20 March 2024
“The goal is to have a self-optimizing system” – Picnic’s CTO Daniel Gebler explains observability-driven development
A report by Splunk says that 86% of companies believe observability is important, but most are perpetual beginners in that area. Daniel Gebler, the CTO of Picnic, believes only some companies truly prioritize observability. In this interview, he presents his vision for an observability-first system that prevents incidents, predicts patterns, and continuously improves.
The CTO vs Status Quo series studies how CTOs challenge the current state of affairs at their company to push it toward a new height … or to save it from doom.
Change your mindset to create a self-optimizing system
Everyone knows the definition of observability as the ability to learn more about a system’s internal state by analyzing its external outputs. And yet, so many leaders continue to think of observability strictly in the monitoring category.
Reacting to threats and anomalies is essential. But if you focus on preventing them with observability, you could create a system so easy-to-read that most incidents would never materialize.
And if you could power your development process with machine learning, the system’s self-healing potential would only grow from there.
That’s what Daniel Gebler, Picnic’s CTO, believes. He’ll tell you about:
- a strong left shift in observability and its implications for software development,
- reasons why most companies fail to realize the potential of observability,
- why a reliable system changes your organization in ways you couldn’t imagine,
- the latest trends and predictions for the future observable systems and how they interest AI, ML, or security.

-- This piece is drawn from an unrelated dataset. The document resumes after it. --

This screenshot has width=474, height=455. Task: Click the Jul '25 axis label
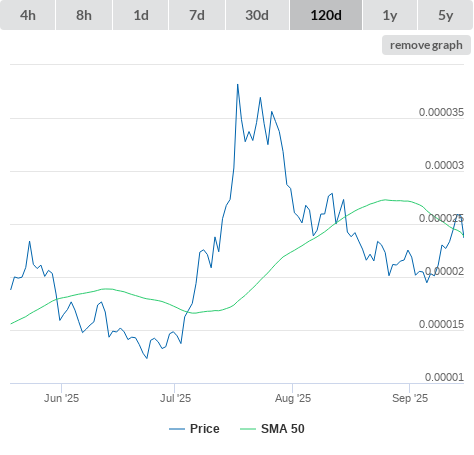[175, 398]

Say hello to Daniel, and let’s get it started!
About Daniel & Picnic
Bio
With a Ph.D. in Computer Science from VU Amsterdam and an M.B.A from the Dresden University of Technology, Daniel’s interests have revolved around the intersection of business and technology for a long time. At Fredhopper, he worked as a Software Architect, Product and Development Manager, and Director of R&D. In 2015, he co-founded Picnic. As its CTO, he oversees the development of a stable and scalable infrastructure that supports his company’s mission and ambitious expansion plan.
Expertise
Entrepreneurship, startups, scale-ups, Scrum, Agile, software development, venture capital
Hobbies
Sport, travel, piano, reading, experiencing the unknown, challenging yourself
Picnic
Headquartered in Amsterdam, Picnic is an online supermarket. The company has its own distribution centers and a fleet of hundreds of electric trucks. Every day, they deliver products directly to the customers who use Picnic’s app for grocery shopping. Picnic came to be in 2015 when no more than 1.5% of the market sold food online. Today, it’s at the forefront of a revolution that aims to reinvent the food supply chain, delivering products directly from producers to consumers.
Picnic’s vision
Sławomir Turkiewicz: Hello DanieI. I like to bring attention to the successes of the companies our guests represent. I can’t help but mention the 355 million euro funding Picnic got from The Bill and Melinda Gates Foundation, among other sources. Congrats! What piqued their interest in your company?
Thanks a lot. It’s really amazing to find somebody who believes in the long-term mission and ambition of Picnic.
The Gates Foundation was part of a group of long-term investors we talked to regarding the next round. This was the second investment they made. We got 600 million in 2021, and a couple of weeks ago, we closed another 355 million round.
I think they liked our technology-driven approach to improving the food system. They also realized that we are on a long journey.
With this kind of money, expectations also rise. Hence, one should only raise the amount that is really needed to realize the vision. Ours is to build the best technology-powered milkman on earth.
It seems that things are going great at Picnic.
We’ve recently launched our second automated fulfillment center. We are doing a lot of development of our consumer proposition. We are getting closer to our goal of being the leading online food retailer in Europe.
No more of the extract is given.